Required tasks
• 1. According to the biographical excerpt on Ma Ning, who succeeded him as Commander of the People's Liberation Army Air Force?
• 2. Reproduce the passage of the Ma Ning biography starting at "Ma Ning (马宁;" and ending at "Gang of Four.", substituting "transport pilot" for "bomber pilot".

Document excerpt Block Start

3rd Commander of the People's Liberation Army Air Force
- In office May 1973 – February 1977
- Preceded by: Wu Faxian (vacant since 1971)
- Succeeded by: Zhang Tingfa

Personal details
- Born: 1922 Qinyang, Henan, China
- Died: 3 December 2010 (aged 88) Beijing, China
- Party: Chinese Communist Party

Military service
- Allegiance: Chinese Communist Party China
- Branch/service: Eighth Route Army Second Field Army People's Liberation Army Air Force
- Years of service: 1938–1984
- Rank: Air Force Major General
- Battles/wars: Second Sino-Japanese War Chinese Civil War Battle of Yijiangshan Islands

= Ma Ning (military officer) =

Commander of the People's Liberation Army Air Force

Ma Ning (马宁; 1922 – 3 December 2010) was a Chinese Communist revolutionary and major general of the People's Liberation Army Air Force (PLAAF). A decorated army veteran of the Second Sino-Japanese War and the Chinese Civil War, he transferred to the Air Force after being handicapped by battle wounds. He trained to become a bomber pilot and fought in the Battle of Yijiangshan Islands. He rose rapidly during the Cultural Revolution, and was appointed Commander of the PLAAF in 1973 following the Lin Biao incident. After the end of the Cultural Revolution in 1976, he was removed from the command for his association with the radical Gang of Four.

Document excerpt Block End
Material shown Block Start

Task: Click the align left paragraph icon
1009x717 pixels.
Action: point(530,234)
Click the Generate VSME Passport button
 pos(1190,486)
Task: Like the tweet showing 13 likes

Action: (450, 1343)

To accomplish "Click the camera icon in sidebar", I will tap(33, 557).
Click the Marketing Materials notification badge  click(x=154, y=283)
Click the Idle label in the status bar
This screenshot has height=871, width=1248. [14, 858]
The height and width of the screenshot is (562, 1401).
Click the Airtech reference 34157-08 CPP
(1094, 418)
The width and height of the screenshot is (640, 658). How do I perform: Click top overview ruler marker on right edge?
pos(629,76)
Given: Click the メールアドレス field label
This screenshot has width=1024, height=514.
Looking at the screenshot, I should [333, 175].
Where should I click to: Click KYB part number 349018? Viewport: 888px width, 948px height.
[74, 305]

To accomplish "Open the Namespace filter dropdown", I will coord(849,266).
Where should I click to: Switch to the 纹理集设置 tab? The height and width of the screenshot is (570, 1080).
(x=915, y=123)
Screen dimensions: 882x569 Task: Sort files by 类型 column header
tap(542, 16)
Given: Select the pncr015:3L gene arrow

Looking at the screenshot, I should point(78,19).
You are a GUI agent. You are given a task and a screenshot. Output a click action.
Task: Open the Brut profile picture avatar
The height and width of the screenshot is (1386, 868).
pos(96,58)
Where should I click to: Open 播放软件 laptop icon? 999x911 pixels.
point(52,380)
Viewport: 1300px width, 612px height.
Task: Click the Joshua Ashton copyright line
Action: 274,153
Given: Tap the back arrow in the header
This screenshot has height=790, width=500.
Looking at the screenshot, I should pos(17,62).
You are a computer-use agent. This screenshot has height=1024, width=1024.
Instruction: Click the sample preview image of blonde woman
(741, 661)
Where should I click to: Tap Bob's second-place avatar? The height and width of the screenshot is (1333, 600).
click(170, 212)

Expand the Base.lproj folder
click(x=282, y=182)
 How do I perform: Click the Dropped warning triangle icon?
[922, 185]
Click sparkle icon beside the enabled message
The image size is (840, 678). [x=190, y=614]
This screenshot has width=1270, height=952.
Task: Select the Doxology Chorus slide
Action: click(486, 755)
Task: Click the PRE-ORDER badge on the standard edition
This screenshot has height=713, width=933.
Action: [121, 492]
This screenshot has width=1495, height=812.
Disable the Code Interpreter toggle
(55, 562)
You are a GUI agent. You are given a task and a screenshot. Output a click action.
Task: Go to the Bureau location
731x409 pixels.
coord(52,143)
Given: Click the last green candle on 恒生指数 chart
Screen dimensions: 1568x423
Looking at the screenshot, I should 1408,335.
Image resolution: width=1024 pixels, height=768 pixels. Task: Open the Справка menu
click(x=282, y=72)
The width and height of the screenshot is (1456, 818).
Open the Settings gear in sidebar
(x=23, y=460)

Material shown Block End

Expected responses
• 1. Zhang Tingfa

• 2.
Ma Ning (马宁; 1922 – 3 December 2010) was a Chinese Communist revolutionary and major general of the People's Liberation Army Air Force (PLAAF). A decorated army veteran of the Second Sino-Japanese War and the Chinese Civil War, he transferred to the Air Force after being handicapped by battle wounds. He trained to become a transport pilot and fought in the Battle of Yijiangshan Islands. He rose rapidly during the Cultural Revolution, and was appointed Commander of the PLAAF in 1973 following the Lin Biao incident. After the end of the Cultural Revolution in 1976, he was removed from the command for his association with the radical Gang of Four.